Bij Evelyn aan tafel Evelyn Günther van Günther + Van Grinsven Executive Search interviewt senior managers uit de branche over ‘leiderschap’. Deze maand Patrick Reekmans, algemeen directeur Zuivelhoeve. Door: Evelyn Günther Foto’s: Jan Willem Houweling
Ik weet dat jij al jaren aanhanger van Steven Covey bent. Welke van zijn acht principes zijn voor jou in de praktijk het waardevolst gebleken? Ik heb Coveys boeken over leiderschap meerdere keren gelezen. Eigenlijk zijn alle acht principes van belang voor een leider van een organisatie.

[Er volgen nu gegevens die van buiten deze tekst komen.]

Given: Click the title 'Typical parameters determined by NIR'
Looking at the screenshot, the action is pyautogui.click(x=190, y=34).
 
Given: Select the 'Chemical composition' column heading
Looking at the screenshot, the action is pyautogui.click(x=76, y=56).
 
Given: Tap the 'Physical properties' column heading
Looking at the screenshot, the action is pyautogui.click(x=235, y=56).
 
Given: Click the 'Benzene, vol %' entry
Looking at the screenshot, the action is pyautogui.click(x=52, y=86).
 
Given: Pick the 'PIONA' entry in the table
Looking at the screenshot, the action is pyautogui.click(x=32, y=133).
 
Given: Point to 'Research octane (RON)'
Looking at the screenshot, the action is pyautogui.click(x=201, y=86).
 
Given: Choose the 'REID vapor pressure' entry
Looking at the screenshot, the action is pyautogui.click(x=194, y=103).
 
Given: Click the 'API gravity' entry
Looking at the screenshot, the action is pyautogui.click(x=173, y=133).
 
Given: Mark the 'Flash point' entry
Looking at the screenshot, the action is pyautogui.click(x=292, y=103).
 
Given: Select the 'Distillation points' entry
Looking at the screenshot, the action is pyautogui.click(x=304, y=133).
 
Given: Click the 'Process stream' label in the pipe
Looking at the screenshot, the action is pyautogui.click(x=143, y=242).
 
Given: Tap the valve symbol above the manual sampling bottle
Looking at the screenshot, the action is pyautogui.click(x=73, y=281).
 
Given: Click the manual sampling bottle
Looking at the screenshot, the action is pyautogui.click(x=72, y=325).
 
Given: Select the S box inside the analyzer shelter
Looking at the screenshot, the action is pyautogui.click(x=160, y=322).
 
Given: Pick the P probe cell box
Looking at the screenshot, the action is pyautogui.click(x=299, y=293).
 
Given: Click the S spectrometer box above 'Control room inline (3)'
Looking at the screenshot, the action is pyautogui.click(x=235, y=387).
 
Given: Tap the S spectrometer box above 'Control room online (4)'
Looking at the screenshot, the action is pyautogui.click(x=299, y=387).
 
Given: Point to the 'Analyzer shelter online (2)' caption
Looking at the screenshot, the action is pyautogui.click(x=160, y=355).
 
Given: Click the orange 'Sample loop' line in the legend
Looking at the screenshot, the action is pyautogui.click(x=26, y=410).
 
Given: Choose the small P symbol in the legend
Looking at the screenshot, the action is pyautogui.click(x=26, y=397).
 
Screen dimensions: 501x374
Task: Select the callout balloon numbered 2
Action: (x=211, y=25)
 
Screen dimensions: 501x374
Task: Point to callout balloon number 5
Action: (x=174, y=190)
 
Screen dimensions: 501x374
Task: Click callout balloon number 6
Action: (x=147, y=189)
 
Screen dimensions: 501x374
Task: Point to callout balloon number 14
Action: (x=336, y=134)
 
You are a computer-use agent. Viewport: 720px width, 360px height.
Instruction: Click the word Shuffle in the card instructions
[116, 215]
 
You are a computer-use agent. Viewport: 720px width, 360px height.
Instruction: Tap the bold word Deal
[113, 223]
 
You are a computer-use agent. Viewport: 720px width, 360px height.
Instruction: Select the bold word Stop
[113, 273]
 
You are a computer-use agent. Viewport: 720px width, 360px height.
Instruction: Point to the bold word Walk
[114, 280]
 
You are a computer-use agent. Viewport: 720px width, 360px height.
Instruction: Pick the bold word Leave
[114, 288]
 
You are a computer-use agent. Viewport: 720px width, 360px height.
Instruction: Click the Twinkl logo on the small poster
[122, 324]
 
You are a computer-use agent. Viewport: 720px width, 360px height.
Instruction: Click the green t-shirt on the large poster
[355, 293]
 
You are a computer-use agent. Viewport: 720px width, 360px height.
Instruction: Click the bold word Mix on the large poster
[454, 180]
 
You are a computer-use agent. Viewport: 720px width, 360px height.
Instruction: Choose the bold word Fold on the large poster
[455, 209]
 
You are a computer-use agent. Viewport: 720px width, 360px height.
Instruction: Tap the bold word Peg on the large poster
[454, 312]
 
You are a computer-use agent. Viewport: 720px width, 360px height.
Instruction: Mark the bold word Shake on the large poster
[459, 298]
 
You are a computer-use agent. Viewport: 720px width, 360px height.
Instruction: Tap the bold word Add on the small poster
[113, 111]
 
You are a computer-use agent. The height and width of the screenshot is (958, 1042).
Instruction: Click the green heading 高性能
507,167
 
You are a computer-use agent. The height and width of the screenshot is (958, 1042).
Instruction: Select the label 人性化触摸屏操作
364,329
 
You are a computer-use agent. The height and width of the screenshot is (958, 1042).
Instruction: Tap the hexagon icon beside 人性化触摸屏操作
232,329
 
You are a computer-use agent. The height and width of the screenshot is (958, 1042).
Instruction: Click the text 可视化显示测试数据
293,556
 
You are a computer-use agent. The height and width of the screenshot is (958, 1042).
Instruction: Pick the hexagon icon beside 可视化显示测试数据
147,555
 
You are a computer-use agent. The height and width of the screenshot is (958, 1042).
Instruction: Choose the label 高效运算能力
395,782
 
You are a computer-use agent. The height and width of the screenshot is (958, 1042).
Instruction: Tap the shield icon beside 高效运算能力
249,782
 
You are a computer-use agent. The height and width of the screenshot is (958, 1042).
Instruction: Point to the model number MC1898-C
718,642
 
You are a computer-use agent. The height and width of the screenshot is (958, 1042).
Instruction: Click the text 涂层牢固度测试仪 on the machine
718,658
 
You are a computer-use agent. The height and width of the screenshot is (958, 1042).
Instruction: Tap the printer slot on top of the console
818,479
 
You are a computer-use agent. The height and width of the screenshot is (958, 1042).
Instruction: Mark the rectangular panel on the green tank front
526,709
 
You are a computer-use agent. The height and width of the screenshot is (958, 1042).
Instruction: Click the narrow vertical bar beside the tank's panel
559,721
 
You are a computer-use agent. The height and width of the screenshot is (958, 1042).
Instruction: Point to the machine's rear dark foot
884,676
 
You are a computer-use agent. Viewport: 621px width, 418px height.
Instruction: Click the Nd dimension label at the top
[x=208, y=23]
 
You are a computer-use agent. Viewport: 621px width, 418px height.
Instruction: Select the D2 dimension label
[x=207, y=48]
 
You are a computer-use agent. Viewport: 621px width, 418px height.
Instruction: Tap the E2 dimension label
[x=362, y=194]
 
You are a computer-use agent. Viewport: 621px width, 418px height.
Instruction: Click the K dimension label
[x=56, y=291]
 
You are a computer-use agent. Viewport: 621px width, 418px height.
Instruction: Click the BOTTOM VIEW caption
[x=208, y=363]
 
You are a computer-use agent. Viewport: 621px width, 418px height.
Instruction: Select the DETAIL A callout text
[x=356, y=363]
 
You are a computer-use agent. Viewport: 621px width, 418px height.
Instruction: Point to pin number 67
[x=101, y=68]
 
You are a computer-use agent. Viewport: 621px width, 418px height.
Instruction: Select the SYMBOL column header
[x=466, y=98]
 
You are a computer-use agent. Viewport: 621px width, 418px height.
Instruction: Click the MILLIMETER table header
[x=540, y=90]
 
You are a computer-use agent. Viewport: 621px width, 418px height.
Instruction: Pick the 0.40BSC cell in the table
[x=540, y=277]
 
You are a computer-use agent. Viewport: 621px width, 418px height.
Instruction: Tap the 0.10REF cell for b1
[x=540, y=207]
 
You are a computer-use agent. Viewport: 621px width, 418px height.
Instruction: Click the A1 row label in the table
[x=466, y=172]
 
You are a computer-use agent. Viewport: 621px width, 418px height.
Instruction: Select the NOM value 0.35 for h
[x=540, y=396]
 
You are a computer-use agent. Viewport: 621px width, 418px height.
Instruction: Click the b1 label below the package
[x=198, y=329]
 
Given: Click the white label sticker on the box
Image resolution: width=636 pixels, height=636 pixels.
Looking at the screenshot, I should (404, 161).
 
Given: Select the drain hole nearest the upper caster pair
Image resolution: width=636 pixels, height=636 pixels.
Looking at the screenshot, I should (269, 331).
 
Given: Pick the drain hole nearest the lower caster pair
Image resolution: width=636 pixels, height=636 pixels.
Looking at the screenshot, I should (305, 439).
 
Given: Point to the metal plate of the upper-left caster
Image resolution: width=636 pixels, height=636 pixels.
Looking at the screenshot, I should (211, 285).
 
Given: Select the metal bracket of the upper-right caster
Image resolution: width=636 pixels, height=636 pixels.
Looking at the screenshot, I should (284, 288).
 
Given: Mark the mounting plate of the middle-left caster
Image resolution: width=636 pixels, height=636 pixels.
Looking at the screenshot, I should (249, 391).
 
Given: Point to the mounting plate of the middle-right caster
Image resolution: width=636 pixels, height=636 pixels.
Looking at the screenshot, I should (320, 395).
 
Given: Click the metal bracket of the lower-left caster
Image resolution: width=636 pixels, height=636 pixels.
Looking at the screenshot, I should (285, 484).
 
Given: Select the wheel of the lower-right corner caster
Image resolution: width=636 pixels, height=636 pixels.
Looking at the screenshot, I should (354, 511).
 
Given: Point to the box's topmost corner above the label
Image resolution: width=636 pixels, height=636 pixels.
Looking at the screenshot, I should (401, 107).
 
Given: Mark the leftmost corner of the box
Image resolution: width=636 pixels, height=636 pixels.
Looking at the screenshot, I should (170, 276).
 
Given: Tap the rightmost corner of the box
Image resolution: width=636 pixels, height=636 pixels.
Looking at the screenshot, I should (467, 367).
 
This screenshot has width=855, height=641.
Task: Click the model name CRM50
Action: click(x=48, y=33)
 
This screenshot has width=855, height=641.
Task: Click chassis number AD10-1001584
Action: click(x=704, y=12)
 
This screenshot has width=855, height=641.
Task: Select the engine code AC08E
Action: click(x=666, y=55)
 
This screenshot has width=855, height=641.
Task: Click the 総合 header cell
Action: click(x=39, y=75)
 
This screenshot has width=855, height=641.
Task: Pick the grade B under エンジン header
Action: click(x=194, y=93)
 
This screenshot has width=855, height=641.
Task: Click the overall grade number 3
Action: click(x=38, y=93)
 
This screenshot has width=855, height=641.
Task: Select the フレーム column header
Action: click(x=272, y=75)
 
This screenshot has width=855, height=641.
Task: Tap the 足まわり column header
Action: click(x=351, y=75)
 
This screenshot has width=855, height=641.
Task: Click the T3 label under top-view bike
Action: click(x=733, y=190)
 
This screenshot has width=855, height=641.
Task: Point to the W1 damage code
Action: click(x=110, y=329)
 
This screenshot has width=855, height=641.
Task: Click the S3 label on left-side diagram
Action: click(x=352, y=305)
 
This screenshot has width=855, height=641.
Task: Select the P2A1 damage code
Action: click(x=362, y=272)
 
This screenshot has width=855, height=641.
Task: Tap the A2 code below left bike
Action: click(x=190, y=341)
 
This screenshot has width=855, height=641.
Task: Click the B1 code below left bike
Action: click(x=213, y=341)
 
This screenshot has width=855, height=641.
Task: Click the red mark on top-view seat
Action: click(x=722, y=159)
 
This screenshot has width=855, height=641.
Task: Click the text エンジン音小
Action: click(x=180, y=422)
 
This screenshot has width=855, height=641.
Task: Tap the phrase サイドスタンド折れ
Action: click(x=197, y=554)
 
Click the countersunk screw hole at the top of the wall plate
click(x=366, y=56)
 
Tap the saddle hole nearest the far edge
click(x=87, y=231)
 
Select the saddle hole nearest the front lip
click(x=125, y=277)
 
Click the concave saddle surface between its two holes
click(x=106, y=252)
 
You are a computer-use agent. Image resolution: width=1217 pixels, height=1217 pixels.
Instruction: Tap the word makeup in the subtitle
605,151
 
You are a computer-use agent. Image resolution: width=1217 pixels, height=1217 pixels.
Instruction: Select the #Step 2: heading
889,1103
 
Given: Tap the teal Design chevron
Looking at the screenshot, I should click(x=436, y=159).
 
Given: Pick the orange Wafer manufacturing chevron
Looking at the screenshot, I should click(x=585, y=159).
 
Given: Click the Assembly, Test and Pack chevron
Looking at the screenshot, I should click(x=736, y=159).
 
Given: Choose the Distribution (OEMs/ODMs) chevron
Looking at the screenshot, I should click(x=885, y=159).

Zijn ideeën zijn een uitstekende en samenhangende formulering van wat ik zelf al vond en ik omarm ze iedere dag eigenlijk als vanzelf. Een die er voor mij op dit ogenblik uitspringt, is: ‘begin bij het einde’. Dat houdt in: welk doel wil je bereiken? Het gaat dan niet alleen over de langetermijndoelstellingen, maar ook over de dagelijkse zaken. Wat wil je met een gesprek bereiken, hoe wil je overkomen? Ik breng dit ook op mijn mensen over. Je komt nogal bescheiden over. Past dat wel bij een leider?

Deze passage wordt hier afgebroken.